Professor Emeritus at Cornell University, Joseph D. Novak argues that this is because we have been taught to memorize but not to evaluate the information being given to us. In many traditional settings, the pattern is simple and dull: sit, receive and memorize. Many traditional educational systems do not encourage active engagement with the material. Doodling, drawing and even making diagrams helps us not only engage with the material, but also identify the underlying structure of the argument, while also connecting concepts in a tactile and visual way. Jesse Berg, president of The Visual Leap, pointed out to me in a conversation that doodling is a multisensory activity. While our hand is creating what might seem to be random pictures, our brain is processing the stimuli that’s running through it.

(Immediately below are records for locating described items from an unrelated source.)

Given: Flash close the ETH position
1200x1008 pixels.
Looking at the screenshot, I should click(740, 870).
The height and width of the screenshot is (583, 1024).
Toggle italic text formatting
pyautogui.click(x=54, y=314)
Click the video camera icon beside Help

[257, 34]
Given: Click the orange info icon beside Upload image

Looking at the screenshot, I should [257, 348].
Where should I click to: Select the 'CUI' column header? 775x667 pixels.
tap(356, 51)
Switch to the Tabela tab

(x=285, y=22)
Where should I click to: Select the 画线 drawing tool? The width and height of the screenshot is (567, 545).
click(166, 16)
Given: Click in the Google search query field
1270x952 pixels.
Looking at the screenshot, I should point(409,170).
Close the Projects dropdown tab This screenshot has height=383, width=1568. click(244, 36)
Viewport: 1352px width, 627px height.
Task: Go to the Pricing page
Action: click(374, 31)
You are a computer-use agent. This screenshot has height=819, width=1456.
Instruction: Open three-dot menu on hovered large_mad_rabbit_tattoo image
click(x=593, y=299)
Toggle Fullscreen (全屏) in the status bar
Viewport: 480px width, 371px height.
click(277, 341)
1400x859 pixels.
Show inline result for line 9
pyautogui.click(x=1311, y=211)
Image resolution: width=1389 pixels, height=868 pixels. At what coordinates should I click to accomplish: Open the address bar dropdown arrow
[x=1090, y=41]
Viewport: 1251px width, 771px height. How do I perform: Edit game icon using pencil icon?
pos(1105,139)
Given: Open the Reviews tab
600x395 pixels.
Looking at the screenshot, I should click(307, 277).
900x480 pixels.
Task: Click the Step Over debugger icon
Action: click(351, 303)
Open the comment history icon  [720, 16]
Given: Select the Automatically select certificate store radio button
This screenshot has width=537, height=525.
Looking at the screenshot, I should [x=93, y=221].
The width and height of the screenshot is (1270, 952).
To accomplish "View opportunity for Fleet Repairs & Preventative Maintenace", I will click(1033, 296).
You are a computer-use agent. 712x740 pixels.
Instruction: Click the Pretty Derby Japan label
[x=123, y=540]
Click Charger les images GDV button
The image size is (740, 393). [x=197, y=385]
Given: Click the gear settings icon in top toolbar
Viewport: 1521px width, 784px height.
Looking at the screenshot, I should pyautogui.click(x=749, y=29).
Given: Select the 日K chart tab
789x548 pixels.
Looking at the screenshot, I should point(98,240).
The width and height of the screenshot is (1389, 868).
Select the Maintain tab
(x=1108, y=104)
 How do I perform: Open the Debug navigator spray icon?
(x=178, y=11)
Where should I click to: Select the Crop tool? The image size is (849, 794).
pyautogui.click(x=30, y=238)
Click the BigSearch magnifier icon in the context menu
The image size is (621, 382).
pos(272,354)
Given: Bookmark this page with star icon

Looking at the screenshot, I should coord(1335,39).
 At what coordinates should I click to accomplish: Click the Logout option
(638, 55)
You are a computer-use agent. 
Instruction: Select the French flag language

Many of us are the product of traditional schooling, in which we were made to numbingly memorize dates and facts, and many of us continue this pattern later in life. While some of us were avid doodlers (I used to fill the backs of my notebooks with pictures and draw on desks with a pencil during class), some of us stopped at high school, others in college and others once we settled into a job. At some point during the education process, doodling was discouraged. Teachers most likely viewed it as a sign of inattentiveness and disrespect. After hard preparation, educators want nothing more than unwavering attention to their lectures. The irony is that, according to Andrade’s study, doodlers pay more attention to the words of educators than we think.

In her TED talk, Sunny Brown goes on to explain the benefits of doodling and even offers an alternative to the definition found in the Oxford Dictionary:

“Doodling is really to make spontaneous marks to help yourself think. That is why millions of people doodle. Here’s another interesting truth about the doodle: People who doodle when they’re exposed to verbal information retain more of that information than their non-doodling counterparts. We think doodling is something you do when you lose focus, but in reality, it is a preemptive measure to stop you from losing focus. Additionally, it has a profound effect on creative problem-solving and deep information processing.”

How Can Designers Use This To Their Benefit?

As designers, we have a unique advantage when it comes to doodling. We don’t just doodle to keep our minds focused — we also deliberately sketch ideas in order to problem solve and to get immediate feedback from clients and peers. Designers such as Craighton Berman and Eva-Lotta Lamm are two of the biggest proponents of the “sketchnotating” movement. Berman states that sketchnotating “forces you to listen to the lecture, synthesize what’s being expressed, and visualize a composition that captures the idea — all in real time.”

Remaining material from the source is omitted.